Las campañas electorales traen esos lavados de cara, superficiales, del sistema y sus representantes políticos. Es un particular lavado, porque ensucia con una burda capa de maquillaje la decrepitud de un estado de las cosas por el que los años no pasan con dignidad, sino todo lo contrario. Y al fin, lo que queda tras cada “fiesta de la democracia” es una dilatada resaca de sonrisas y lágrimas complacientes. Así se presentaba el verano tras el 23J en España, como una prórroga interminable de la contienda electoral, en la que Feijóo, Sánchez, Abascal, Díaz y compañía habrían de seguir lavando y maquillando el rostro del capitalismo unos meses más. Sin embargo, el viejo sistema ya no se anda con remilgos, y no duda en mostrar su rostro tal cual es: estúpido, voraz, asesino.
Pocos rostros han retratado mejor el machismo de un sistema y de una institución en particular que el de Luis Rubiales —ya expresidente de la Real Federación de Fútbol de España—. Su risa desatada bailando con una mirada frenética que no va a ninguna parte tras besar sin consentimiento a la jugadora Jennifer Hermoso, son la expresión del caudillo que se comporta con la naturalidad de quien sabe que el sistema le ampara. Todo Rubiales es tan grotesco como el panorama del fútbol en España, un negocio convertido —y protegido por la ley— en una red clientelar, un nido de corrupción y un ámbito donde convergen los grandes intereses empresariales del país. Rubiales, su rostro desencajado, es la representación real, el paroxismo, del negocio del deporte bajo el capitalismo, y de los valores que promueve: individualismo, mentira, machismo.
La noche del 23 al 24 de junio, cuando en España comenzaba la larga resaca electoral, en Rusia se fraguaba el motín del grupo de mercenarios Wagner contra el gobierno de Putin. La asonada no pasó de veinticuatro horas, dejando más dudas que certezas, pero entre las certezas había una bastante predecible, la de que el futuro de los líderes de Wagner era incierto. Dos meses después, los dos rostros más conocidos del grupo de mercenarios, sus líder Yevgueni Prigozhin, y su fundador, el neonazi Dimitri Utkin, perecieron tras ser derribado el avión en el que viajaban.
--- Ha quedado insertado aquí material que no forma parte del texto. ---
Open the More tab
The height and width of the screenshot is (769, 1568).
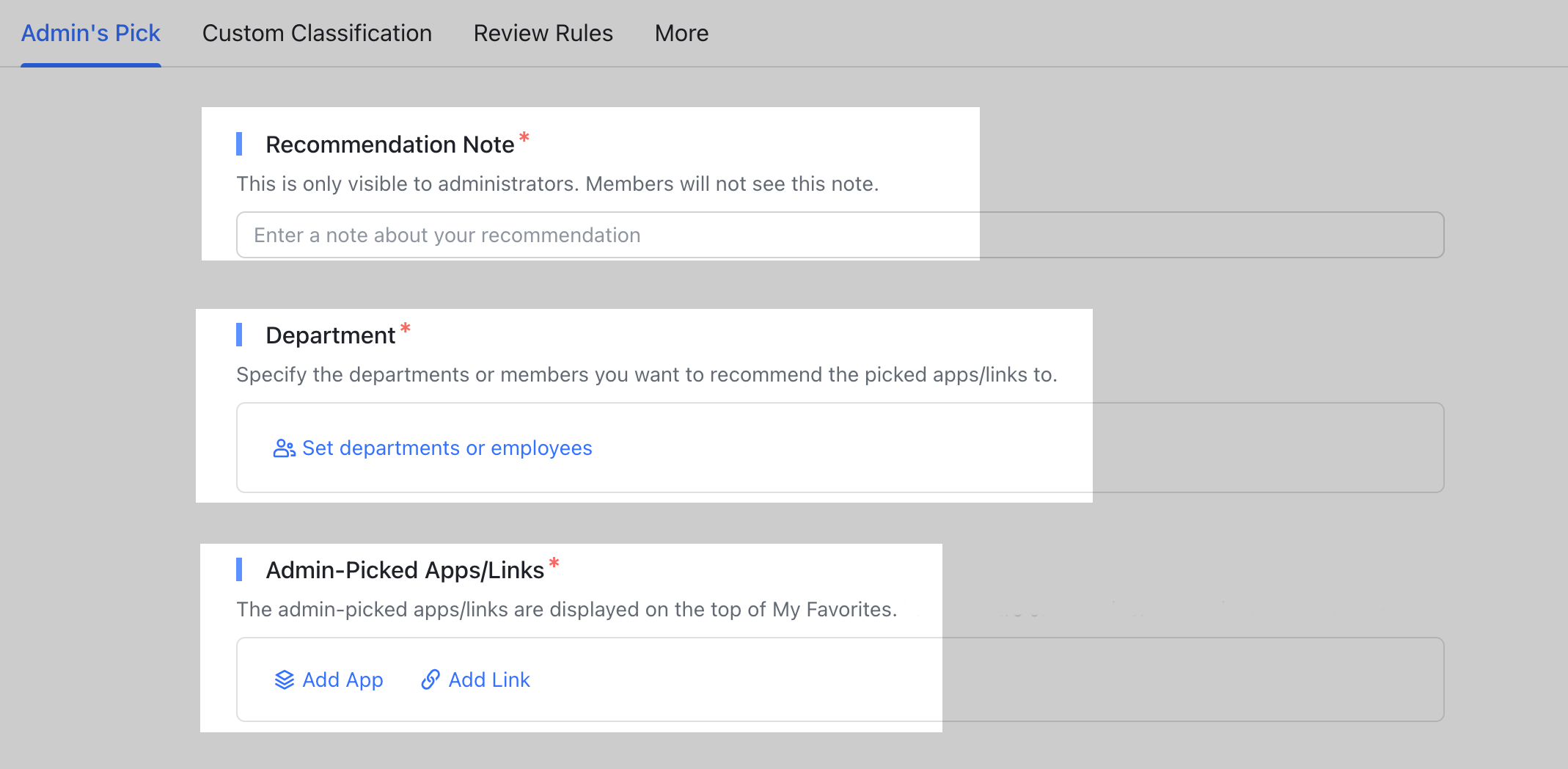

Son los rostros de la barbarie imperialista de una Rusia convertida en lo contrario de lo que fue tras el triunfo de la Revolución de Octubre de 1917 y durante los años de la Unión Soviética.
Los rostros como emblemas. Y como reciente emblema de mucho de lo que significa el capitalismo estadounidense: el rostro de Donald Trump fotografiado para su ficha policial. El gesto ridículo de desafío, casi una caricatura de archivillano de cómic. Es fácil caer en la tentación de tomárselo a broma, pero resulta paradójico que aquello que aparentemente debería debilitar la imagen de un representante político en el capitalismo sea precisamente lo que le hace más capaz y más óptimo para prosperar en esa obscenidad de competición por el poder que en el capitalismo, ya lo decíamos, llaman “fiestas de la democracia”.
Y todavía hay quien se empeña en hacer creer en aquello de un capitalismo de rostro humano.